There isn't any change on those frames, just graphics.
All 585s have VHM. The 06 just had VHM stated on the tube.

Chas can give the specifics.


----------



## chas (Aug 10, 2006)

rensho said:


> There isn't any change on those frames, just graphics.
> All 585s have VHM. The 06 just had VHM stated on the tube.
> 
> Chas can give the specifics.


That's pretty much it. All 585's have VHM tubes and HM lugs, the '05's just have a different sticker on the top tube.

*[email protected]*


----------



## smw (Mar 7, 2006)

jefflimpt said:


> Can anyone tell me the difference between the frames? Is there much of a difference between the HM and VHM in terms of ride quality? I know that there is a supposed weight difference, but is it really discernible?
> 
> Any comments on your ride would be great.
> 
> ...



The mileage sounds like a years worth or less of riding. I just got an 06 with 4 rides on it for $1500. Id say go for it.


----------



## jefflimpt (Apr 2, 2006)

*Pulled the trigger*

Thank you to all for your comments.  

I pulled the trigger and should get the Look 585 frame in a week or so. Can't wait to build it up and throw my leg over it.


----------



## chas (Aug 10, 2006)

jefflimpt said:


> Thank you to all for your comments.
> 
> I pulled the trigger and should get the Look 585 frame in a week or so. Can't wait to build it up and throw my leg over it.

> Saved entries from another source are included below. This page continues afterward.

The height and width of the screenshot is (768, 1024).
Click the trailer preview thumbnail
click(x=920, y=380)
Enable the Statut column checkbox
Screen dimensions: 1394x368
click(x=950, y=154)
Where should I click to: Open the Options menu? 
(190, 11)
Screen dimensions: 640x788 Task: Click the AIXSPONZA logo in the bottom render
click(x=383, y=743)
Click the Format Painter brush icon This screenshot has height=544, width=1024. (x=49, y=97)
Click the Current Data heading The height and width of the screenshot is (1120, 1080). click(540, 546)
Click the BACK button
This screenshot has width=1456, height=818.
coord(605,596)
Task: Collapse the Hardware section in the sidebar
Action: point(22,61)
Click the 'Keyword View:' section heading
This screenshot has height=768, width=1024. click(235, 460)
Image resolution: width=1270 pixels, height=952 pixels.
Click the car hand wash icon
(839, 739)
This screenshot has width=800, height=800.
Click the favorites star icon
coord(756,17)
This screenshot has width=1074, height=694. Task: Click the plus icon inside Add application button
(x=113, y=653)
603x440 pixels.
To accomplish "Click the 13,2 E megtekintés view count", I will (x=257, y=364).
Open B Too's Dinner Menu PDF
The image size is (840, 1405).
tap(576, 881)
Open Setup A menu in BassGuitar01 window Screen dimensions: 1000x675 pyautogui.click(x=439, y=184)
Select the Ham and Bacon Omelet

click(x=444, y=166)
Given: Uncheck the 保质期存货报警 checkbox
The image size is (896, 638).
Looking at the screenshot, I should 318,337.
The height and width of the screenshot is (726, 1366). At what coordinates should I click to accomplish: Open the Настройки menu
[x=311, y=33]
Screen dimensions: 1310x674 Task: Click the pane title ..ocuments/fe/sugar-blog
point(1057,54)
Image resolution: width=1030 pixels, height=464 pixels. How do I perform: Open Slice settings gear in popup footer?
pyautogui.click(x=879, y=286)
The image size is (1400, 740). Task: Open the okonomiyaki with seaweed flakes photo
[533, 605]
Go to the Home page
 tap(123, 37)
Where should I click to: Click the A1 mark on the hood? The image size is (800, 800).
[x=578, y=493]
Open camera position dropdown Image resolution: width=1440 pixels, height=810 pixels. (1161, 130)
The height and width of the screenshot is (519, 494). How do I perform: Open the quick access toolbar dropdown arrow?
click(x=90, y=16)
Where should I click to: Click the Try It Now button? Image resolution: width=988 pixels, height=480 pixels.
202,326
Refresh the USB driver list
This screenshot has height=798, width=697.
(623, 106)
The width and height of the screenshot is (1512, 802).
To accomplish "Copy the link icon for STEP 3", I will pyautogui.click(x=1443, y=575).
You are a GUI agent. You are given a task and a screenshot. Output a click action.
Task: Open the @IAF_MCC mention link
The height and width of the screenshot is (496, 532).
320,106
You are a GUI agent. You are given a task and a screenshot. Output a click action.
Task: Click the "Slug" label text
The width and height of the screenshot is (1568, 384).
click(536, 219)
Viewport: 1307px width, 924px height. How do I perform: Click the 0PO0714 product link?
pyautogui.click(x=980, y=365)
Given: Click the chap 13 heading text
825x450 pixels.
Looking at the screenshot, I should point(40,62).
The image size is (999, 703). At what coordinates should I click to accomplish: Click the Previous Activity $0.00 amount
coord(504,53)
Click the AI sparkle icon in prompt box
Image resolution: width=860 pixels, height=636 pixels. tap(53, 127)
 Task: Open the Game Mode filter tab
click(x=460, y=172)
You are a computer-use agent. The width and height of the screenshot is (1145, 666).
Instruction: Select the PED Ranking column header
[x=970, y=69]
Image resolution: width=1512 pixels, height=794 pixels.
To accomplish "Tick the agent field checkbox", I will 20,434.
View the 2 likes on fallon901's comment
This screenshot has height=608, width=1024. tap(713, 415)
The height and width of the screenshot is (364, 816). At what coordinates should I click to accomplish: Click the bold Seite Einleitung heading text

Cool! Be sure to show us some pics once you've had a chance to build it up.

*[email protected]*


----------



## smw (Mar 7, 2006)

jefflimpt said:


> Thank you to all for your comments.
> 
> I pulled the trigger and should get the Look 585 frame in a week or so. Can't wait to build it up and throw my leg over it.



Im actually picking mine up today. They are just wrapping it up as we speak. Today will be the maiden voyage. I cant wait. Ive been gathering all the parts for the build over the past month and it was pure torture to see it every day and not be able to ride it. But today is the day that the torture will be over. Ill post pics tonight.


----------



## Scotland Boy (Nov 11, 2004)

I had an '05 585 but now have a 595. The only difference between the '05 and the later '06 and '07 585's is the seat post clamp. Some of the early '05 models had seat tubes that were a bit on the large side. This meant that the seat post would rock back and forth even when tightened as much as you dared. Sometimes the post would slip, which was pretty annoying in a race. Anyway, halfway through '05, Look changed the seat clamp and the problem was solved (I think). Just check your frame has the new larger collar. Chas may be able to provide pics.

SB


----------



## jefflimpt (Apr 2, 2006)

*Seatpost clamp on '05?*

Chas,

Can you tell me what the serial numbers of the seatpost clamps that has slippage problems? I should get my frame on Monday so I can check to see if this will be a problem for me. I hope not. If it is, what should I do to resolve this issue? Thanks Chas.

Jeff


----------



## chas (Aug 10, 2006)

jefflimpt said:


> Chas,
> 
> Can you tell me what the serial numbers of the seatpost clamps that has slippage problems? I should get my frame on Monday so I can check to see if this will be a problem for me. I hope not. If it is, what should I do to resolve this issue? Thanks Chas.
> 
> Jeff


There are a couple of different seatclamps that came on the 585s. The current one has a squared profile and the old one has a rounded profile. If your frame arrives with the old clamp, PM me your address and I'll put a new one in the mail for you.

*[email protected]*


----------



## jefflimpt (Apr 2, 2006)

*My 585 all built up!!*

Well I finally got my 585 all built up with the parts my Roubaix. I hope to get in a good ride on Friday or Saturday. Thanks for all the feedback and opinions. I am very happy with the build and frame so far. Very smooth riding down the block. 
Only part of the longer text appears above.